The Nabis group of artists were in-turn highly influenced by Impressionists and post-Impressionist styles. Named after the Arabic and Hebrew word for prophet, Les Nabis or the Nabis in English, was a Symbolist cult-like group founded by Paul Sérusier in Paris in the late 1880s. They derived their name, according to theartstory.org, because they wanted: “to be in touch with a higher power, this group felt that the artist could serve as a “high priest” and “seer” with the power to reveal the invisible. The Nabis felt that as artists they were creators of a subjective art that was deeply rooted in the soul of the artist… Searching for beauty beyond that found in nature, they seized upon the mysterious and mystical even if the subject related to ordinary, everyday life.

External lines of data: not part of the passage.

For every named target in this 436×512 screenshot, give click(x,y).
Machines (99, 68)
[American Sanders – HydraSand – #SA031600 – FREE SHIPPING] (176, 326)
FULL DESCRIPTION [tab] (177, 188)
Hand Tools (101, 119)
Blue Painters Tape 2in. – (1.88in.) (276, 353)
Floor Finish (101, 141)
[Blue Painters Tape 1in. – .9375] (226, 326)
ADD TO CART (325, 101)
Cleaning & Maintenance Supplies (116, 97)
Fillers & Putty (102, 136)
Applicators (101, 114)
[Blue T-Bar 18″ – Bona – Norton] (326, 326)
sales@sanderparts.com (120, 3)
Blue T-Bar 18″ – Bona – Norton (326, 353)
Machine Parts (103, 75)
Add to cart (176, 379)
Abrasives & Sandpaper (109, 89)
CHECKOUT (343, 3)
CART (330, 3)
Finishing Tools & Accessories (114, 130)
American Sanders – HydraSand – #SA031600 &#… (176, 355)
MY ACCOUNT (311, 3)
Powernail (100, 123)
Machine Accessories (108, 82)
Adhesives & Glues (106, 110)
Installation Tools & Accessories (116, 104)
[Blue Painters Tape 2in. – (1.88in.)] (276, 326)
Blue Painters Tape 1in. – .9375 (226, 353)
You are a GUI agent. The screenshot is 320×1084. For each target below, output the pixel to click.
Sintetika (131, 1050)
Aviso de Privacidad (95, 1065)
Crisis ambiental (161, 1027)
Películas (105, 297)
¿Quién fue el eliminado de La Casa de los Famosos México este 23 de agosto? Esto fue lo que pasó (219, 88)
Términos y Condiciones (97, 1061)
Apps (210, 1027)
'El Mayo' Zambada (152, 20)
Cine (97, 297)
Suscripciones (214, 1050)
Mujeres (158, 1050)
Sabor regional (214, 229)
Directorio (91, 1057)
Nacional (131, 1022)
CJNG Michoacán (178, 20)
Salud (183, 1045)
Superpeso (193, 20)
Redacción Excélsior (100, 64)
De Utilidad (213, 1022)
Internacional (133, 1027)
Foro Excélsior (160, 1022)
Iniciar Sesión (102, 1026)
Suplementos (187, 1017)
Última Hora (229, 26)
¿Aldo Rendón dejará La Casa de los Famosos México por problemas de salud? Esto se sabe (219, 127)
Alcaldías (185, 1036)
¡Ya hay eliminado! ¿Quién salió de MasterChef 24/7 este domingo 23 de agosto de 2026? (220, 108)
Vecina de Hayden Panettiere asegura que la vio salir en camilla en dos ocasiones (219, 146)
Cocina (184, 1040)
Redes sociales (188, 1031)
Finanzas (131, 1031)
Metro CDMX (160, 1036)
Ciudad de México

The Japanese Connections exhibition is divided into four sections that illustrate the influence of core Ukiyo-e aesthetic principles and include ten prints and three folding screens from Japan alongside 24 paintings and three screens from France. The 12 French and Japanese artists making up the exhibition include the works of five Japanese Ukiyo-e masters: Katsushika Hokusai, Hara Zaimei, Utagawa Hiroshige, Kano Tanshin and Toshusai Sharaku; five French artists who made up the Nabis group of artists: Paul Sérusier, Pierre Bonnard, Maurice Denis, Ker-Xavier Roussel, and Édouard Vuillard; and two French Symbolists: Marguerite Sérusier and Odilon Redon.

The exhibition will be accompanied by programming that celebrates Japanese arts and culture which includes using projections of period photographs and films to offer visitors a walk through Paris at the turn of the 20th century, the city then considered the world’s capital of arts. Visitors can also avail a multimedia guide that is available in Arabic, English and French. Entrance to the exhibition is free with the museum ticket and runs till 24 November.